Output a character-exact copy of the data, images removed.

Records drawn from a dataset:

__________________________________________________

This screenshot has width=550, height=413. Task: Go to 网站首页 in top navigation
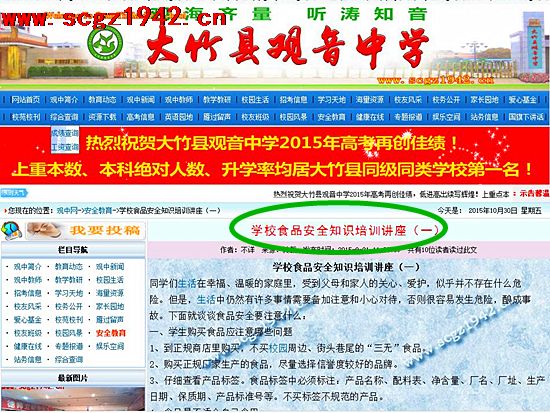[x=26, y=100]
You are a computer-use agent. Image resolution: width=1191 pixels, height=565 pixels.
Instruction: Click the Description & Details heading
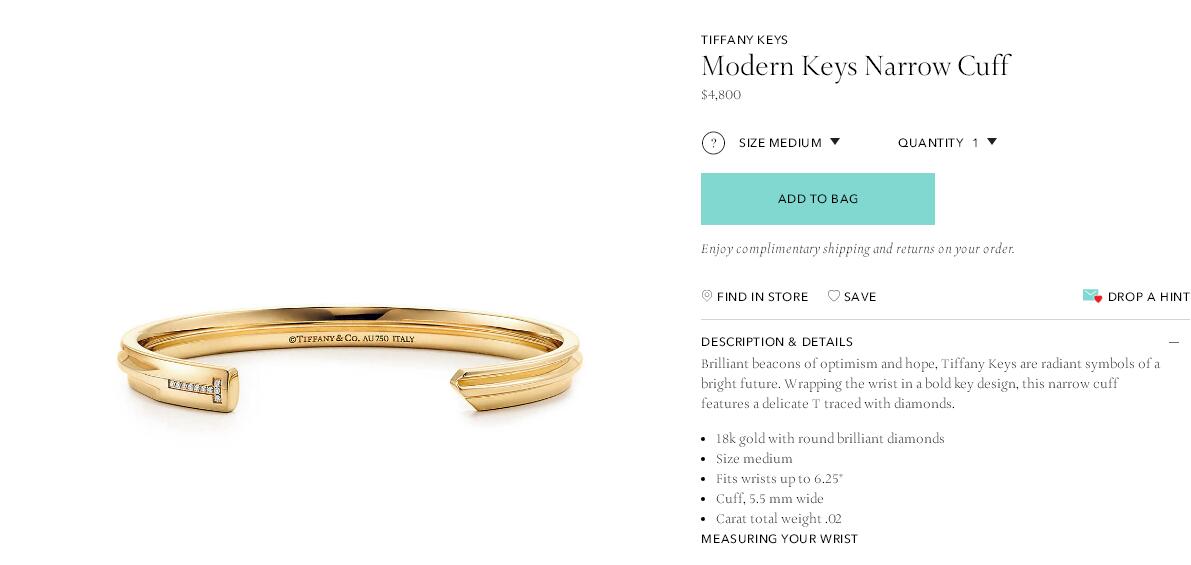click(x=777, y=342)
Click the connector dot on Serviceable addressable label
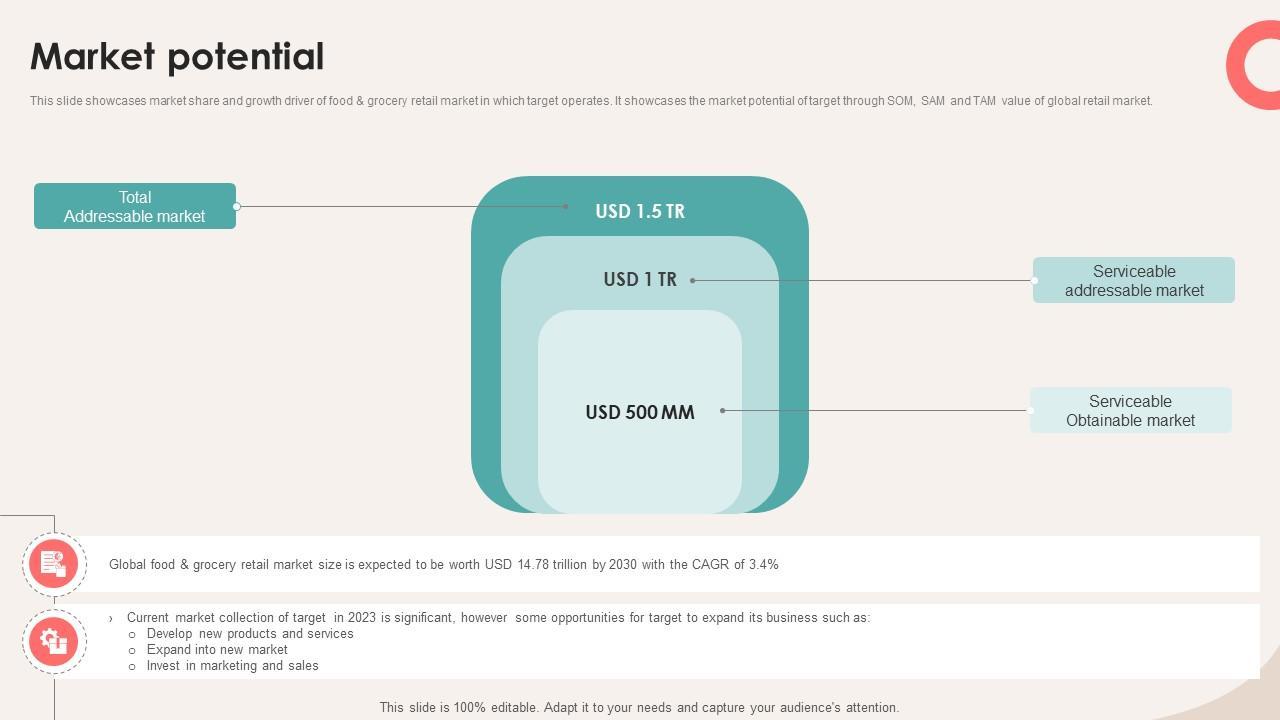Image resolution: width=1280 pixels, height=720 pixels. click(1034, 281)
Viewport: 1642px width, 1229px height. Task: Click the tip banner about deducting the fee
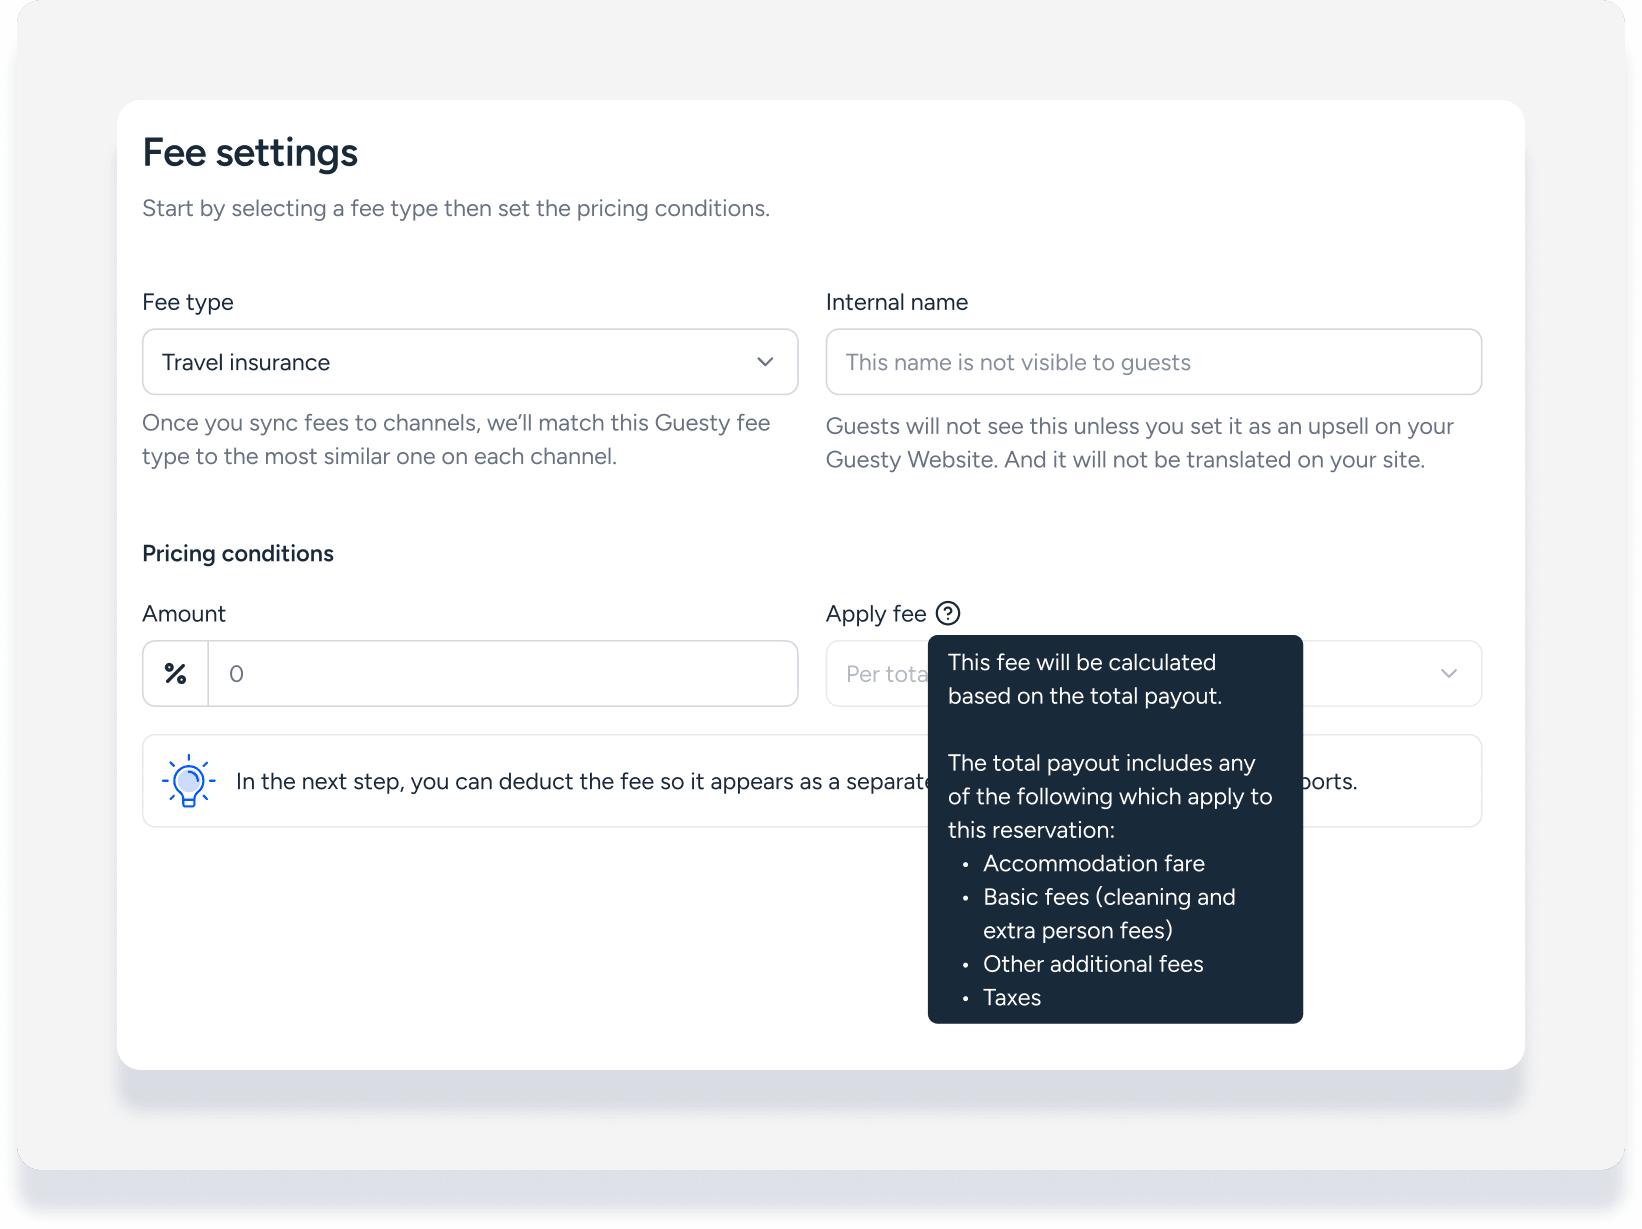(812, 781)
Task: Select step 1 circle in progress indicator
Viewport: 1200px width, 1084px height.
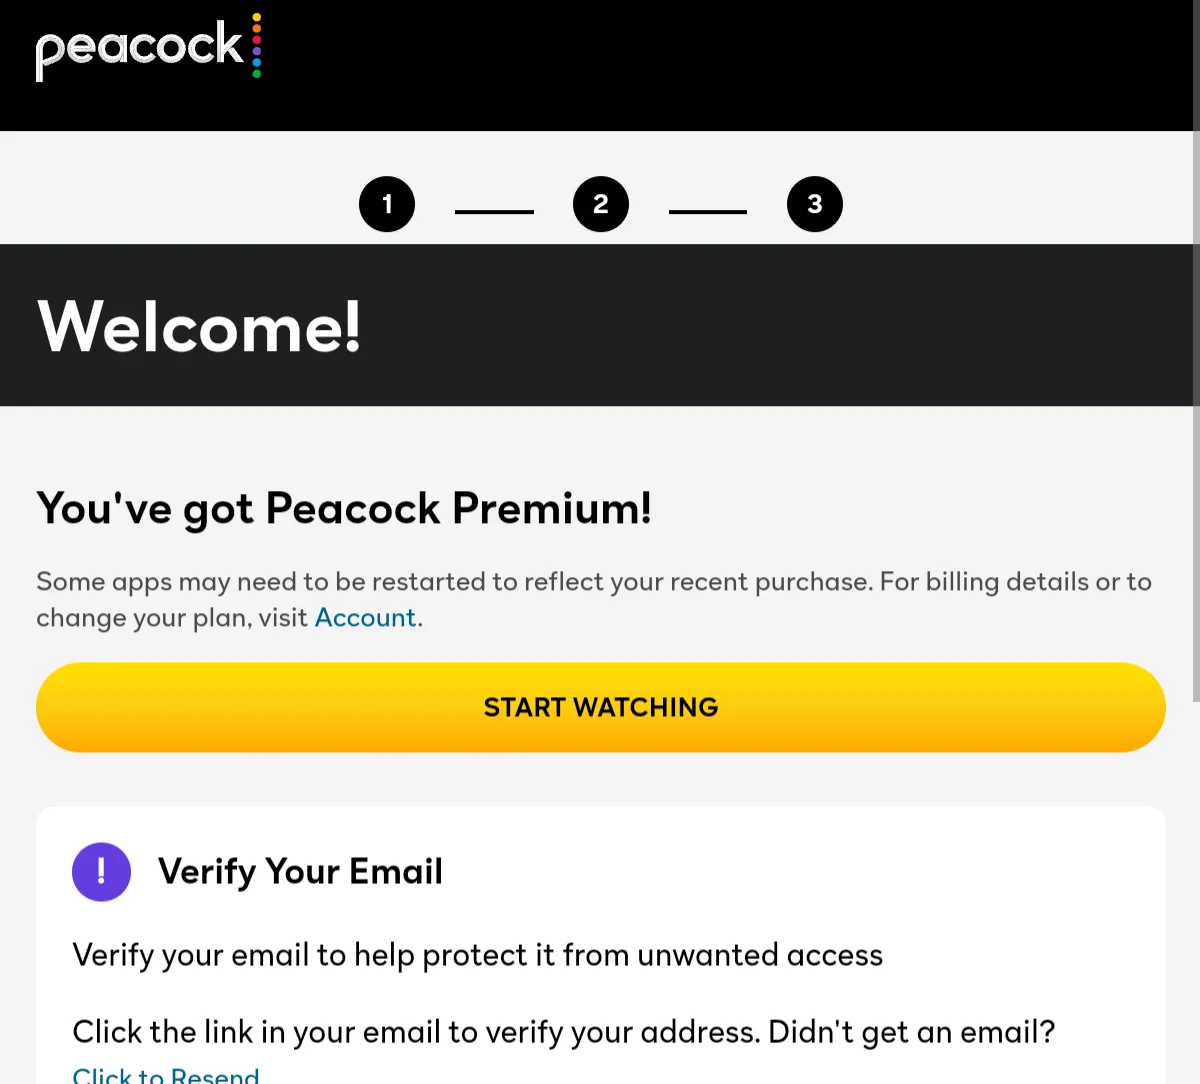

__________________________________________________

§ **Response for this exercise**
This screenshot has width=550, height=413. Task: Go to 网站首页 in top navigation
[x=26, y=100]
You are a computer-use agent. Image resolution: width=1191 pixels, height=565 pixels.
Instruction: Click the Description & Details heading
click(x=777, y=342)
Click the connector dot on Serviceable addressable label
Image resolution: width=1280 pixels, height=720 pixels. click(1034, 281)
Viewport: 1642px width, 1229px height. Task: Click the tip banner about deducting the fee
(812, 781)
Task: Select step 1 circle in progress indicator
Viewport: 1200px width, 1084px height.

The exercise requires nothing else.